All your users need for flashing a new firmware, is a normal USB application.
The Arduino environment uses the
AVR109 protocol for uploading firmware to '32u4-based microcontrollers. (The
AVR910 protocol with hardware SPI pins and another microcontroller or USB-SPI bridge is used when you wish to reprogram the microcontroller completely, including the bootloader.)
You do not need the entire Arduino environment, as it uses avrdude for flashing. You can just implement the protocol yourself. (Meaning, your own standalone single-file firmware updater would be a normal application, that flashes the Arduino .hex file to your microcontroller.)
The protocol uses USB serial, and is easy to implement. The "trick" is that depending on the bootloader, the '32u4 will only respond to the protocol for a short while after a reset, or if a specific pin is in a specific state after a boot. If your device implements USB Serial, you can use a baud rate change to switch to firmware update mode (reset, followed by USB enumeration, exporting an USB Serial device used for the AVR109 protocol, like Arduino Leonardo boot loaders); if your device implements USB HID, you can use a custom HID command (from host to device) for the same purpose. If you write your own bootloader, like PJRC did (proprietary HalfKay, for Teensy 2.0 using ATmega32u4), you can even use HID for the bootloading (albeit a bit slower than USB Serial, just a few kbytes per second).
The bootloader used on Arduino Leonardo and Pro Micro clones is
Caterina, which is based on Dean Cameras LUFA library. You might to take a look at
LUFA; there might already be tools you can use there.
On my Linux machine, I use a wrapper around avrdude when flashing my Pro Micro clones (ATmega32u4, same pinout as SparkFun Pro Micro, uses Arduino Leonardo bootloader) which uses the baud rate change (to 1200 baud) to auto-reset the clone, and waits until the USB Serial endpoint gets enumerated, then runs proper avrdude with the corrected parameters (reflecting the re-enumerated USB Serial end point). That way I only need to reset the clone (shorting RESET pin to GND) if my firmware does not use USB Serial (as then there is no USB Serial device to change baud rate for).

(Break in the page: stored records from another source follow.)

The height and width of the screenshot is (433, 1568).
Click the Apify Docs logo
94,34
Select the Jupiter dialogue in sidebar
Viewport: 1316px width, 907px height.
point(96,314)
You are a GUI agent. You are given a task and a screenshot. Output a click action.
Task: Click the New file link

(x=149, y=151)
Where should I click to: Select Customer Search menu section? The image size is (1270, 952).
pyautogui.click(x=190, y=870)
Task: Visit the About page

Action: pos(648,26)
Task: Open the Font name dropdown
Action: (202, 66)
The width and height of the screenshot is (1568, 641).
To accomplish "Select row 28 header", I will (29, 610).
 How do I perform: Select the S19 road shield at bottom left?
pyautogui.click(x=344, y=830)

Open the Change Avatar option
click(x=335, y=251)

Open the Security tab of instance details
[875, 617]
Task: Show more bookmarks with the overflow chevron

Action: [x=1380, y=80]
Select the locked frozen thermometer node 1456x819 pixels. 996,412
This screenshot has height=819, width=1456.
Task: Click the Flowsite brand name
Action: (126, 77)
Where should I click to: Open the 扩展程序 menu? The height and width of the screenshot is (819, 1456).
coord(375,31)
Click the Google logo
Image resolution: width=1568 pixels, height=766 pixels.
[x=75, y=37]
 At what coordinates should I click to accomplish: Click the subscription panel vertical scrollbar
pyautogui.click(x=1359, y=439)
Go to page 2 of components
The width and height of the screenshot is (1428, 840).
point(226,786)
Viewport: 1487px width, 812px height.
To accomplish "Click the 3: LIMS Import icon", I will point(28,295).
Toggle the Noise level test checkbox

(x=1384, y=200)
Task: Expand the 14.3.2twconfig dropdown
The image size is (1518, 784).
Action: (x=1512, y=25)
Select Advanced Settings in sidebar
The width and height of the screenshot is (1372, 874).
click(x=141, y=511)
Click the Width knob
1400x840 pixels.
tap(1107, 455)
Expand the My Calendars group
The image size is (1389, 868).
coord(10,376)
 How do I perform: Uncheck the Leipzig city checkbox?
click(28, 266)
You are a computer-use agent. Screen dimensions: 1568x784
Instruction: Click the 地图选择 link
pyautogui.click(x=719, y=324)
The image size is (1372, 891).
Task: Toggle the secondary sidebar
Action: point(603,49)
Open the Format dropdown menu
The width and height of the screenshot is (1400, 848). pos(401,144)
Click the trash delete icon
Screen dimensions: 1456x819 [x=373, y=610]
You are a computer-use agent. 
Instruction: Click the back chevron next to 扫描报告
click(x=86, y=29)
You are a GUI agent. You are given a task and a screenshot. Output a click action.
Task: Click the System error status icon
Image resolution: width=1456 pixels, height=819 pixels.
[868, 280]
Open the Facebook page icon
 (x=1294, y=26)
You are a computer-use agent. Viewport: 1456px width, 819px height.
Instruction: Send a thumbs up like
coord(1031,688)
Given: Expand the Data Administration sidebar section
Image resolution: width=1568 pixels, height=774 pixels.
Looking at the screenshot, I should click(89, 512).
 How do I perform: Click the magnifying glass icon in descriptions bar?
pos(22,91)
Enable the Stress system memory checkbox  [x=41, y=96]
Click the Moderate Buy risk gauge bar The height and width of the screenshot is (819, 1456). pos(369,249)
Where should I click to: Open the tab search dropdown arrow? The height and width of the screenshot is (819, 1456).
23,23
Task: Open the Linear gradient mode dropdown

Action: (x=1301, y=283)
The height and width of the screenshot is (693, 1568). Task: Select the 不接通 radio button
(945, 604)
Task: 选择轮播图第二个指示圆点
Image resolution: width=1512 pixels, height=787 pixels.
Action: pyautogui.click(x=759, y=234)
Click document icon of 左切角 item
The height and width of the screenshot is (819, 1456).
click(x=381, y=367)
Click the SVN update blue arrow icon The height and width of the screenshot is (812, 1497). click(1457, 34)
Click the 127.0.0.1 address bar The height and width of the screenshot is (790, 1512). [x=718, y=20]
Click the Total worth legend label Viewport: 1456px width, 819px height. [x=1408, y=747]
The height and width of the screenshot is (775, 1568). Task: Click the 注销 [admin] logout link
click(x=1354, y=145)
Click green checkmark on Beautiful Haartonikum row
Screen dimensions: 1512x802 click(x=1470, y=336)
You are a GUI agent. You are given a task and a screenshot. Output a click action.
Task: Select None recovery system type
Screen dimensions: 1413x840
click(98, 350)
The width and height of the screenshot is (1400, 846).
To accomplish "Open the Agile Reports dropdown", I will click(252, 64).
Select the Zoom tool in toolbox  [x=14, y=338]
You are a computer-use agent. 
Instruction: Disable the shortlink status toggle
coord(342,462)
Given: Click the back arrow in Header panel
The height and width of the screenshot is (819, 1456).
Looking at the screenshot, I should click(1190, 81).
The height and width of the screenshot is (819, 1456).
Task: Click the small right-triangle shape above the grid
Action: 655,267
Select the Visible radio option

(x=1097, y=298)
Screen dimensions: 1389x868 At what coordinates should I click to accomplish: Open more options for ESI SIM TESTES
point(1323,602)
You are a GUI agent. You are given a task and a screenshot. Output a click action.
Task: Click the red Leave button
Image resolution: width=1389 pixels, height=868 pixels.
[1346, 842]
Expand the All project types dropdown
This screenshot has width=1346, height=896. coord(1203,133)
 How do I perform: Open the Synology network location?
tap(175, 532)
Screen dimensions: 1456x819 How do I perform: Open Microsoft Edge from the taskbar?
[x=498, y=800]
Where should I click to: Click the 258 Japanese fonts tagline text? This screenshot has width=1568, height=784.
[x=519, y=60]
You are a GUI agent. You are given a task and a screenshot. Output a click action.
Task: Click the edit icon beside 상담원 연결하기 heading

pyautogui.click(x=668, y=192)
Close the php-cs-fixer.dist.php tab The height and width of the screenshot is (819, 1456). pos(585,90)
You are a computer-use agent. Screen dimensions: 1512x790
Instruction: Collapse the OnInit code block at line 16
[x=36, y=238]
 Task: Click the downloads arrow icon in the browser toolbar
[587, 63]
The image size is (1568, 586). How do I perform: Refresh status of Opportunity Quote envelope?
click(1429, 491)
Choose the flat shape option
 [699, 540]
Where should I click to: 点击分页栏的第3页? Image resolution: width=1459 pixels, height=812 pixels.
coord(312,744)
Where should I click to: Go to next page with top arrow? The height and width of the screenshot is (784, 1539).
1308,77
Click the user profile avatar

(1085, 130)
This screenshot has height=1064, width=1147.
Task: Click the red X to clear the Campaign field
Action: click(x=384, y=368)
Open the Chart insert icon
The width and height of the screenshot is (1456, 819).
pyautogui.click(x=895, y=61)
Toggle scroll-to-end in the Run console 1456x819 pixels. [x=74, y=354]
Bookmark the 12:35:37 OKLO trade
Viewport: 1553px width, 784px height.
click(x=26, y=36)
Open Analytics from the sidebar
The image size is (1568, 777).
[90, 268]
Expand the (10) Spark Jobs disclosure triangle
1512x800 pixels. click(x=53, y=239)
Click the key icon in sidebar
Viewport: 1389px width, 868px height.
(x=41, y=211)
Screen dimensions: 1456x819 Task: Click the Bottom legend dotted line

The thing that is a bit annoying here, is that you really need to write and test the application on all OSes you intend to support.
For Linux, you'll need to compile a version for each hardware architecture (x86, x86-64/AMD64, some ARM variants, perhaps 32-bit MIPS), and link it statically so the same binary will work across all distributions.
Of course, if you want your device to be used with different OSes, you do need to test it on them also, so having the necessary hardware and perhaps virtual machines to test different versions of the OSes, is a good idea.